Mustapha, while responding to a question said the government might introduce strict measures to contain the spread of the new variant.
He said, “Nothing is off the table. Let me say very categorically, nothing is off the table when it comes to protecting the lives of the people of this country. We will not hesitate in taking measures that will be considered quite stringent.
“All the countries of the world are applying different measures, countries that were adjudged to have successfully dealt with COVID-19 suddenly realised that they had to impose certain measures to ensure that they continue to balance lives and livelihood. And like I said, nothing is off the table. We’ll continue to study the situation.”
Also, the Minister of Foreign Affairs, Geoffrey Onyeama, said diplomats that travelled through or visited Brazil, India, Turkey or South Africa within 14 days and had not taken a valid PCR test would be quarantined in government facilities.
The minister added that only ambassadors and deputy ambassadors and their spouses would be allowed to quarantine in their official residences.

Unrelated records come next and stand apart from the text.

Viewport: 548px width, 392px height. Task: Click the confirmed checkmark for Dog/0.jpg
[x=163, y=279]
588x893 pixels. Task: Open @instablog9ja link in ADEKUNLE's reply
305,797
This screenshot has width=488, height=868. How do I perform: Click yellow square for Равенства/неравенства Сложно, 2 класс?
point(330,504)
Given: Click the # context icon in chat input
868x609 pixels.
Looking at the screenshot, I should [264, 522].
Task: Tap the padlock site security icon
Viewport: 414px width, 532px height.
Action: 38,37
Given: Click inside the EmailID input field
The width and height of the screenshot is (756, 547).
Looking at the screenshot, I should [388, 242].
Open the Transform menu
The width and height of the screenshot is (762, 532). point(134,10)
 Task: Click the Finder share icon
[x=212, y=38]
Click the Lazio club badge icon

He said, “We had some issues with diplomats at ports of entry, and it was really important, the Presidential Steering Committee decided that we had to come up with something that was clear that everybody, all the diplomats would understand and not have the difficult situation that we were having.

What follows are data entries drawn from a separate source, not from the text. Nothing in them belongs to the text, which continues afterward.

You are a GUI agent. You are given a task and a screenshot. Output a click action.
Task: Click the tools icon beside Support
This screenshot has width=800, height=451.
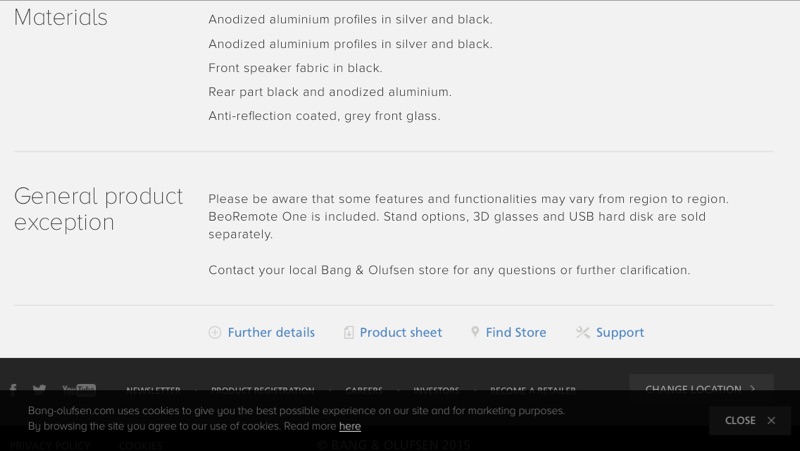[x=583, y=333]
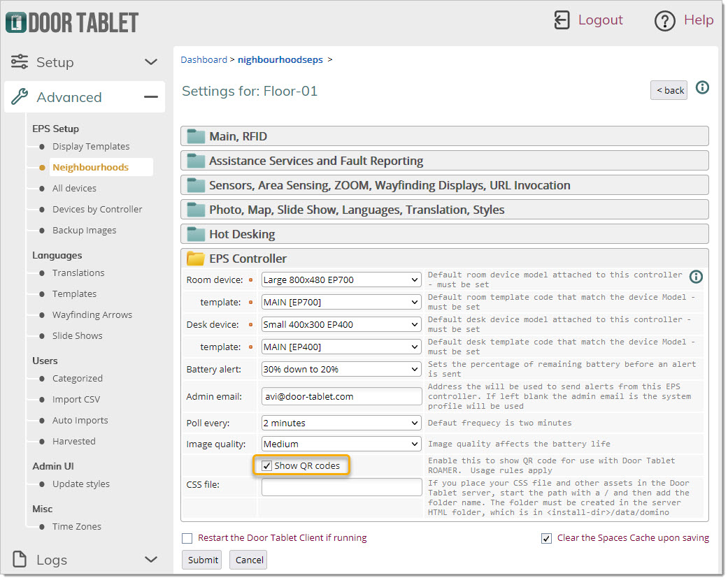Click the Door Tablet logo
The height and width of the screenshot is (580, 728).
72,22
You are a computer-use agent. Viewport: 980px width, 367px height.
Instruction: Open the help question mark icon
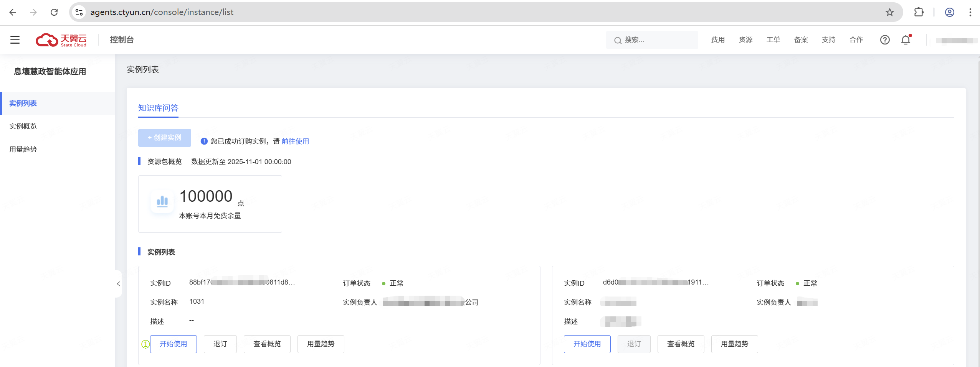pyautogui.click(x=884, y=40)
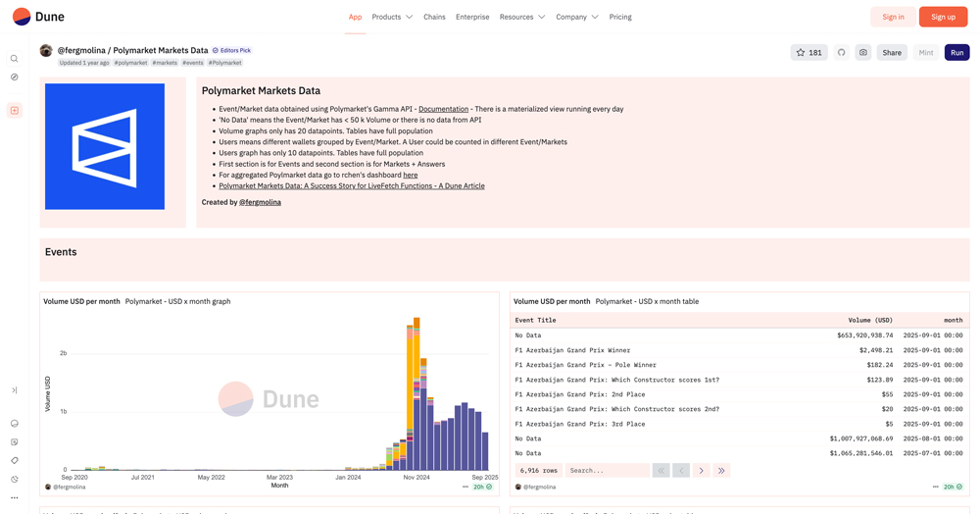
Task: Open the Documentation link for Gamma API
Action: (443, 109)
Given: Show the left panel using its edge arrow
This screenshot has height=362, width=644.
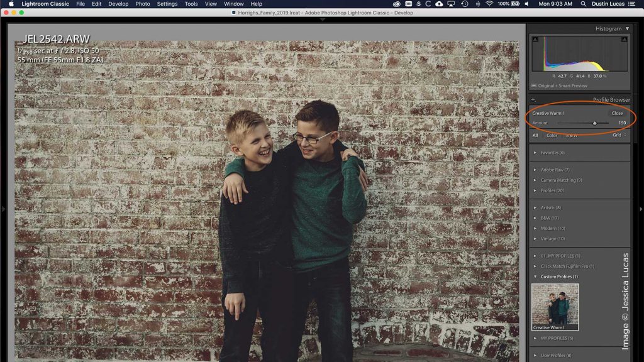Looking at the screenshot, I should tap(4, 209).
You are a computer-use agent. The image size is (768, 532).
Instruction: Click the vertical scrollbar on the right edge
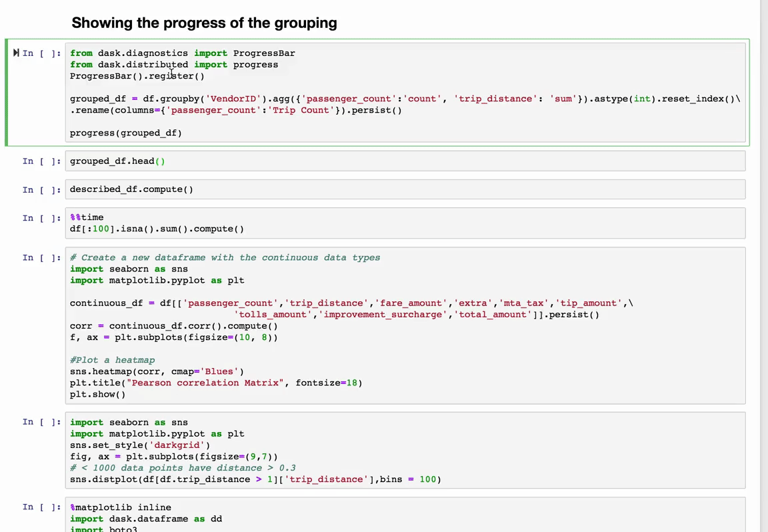click(764, 267)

“So basically, there are two categories of countries, as you know, they’re four countries that are under a restricted protocol and non-restricted countries.
“Now regarding diplomats coming from the restricted countries, or that have visited or passed through those restricted countries, in the last 14 days, there’s a special protocol that we have in place now. So of course, everybody has to do a PCR test, you know, 72 hours before travelling.
“But for non-restricted countries, the diplomats coming from those countries just have to have that 72 hours, prior PCR tests, and then within seven days, do a test in any accredited private laboratory.”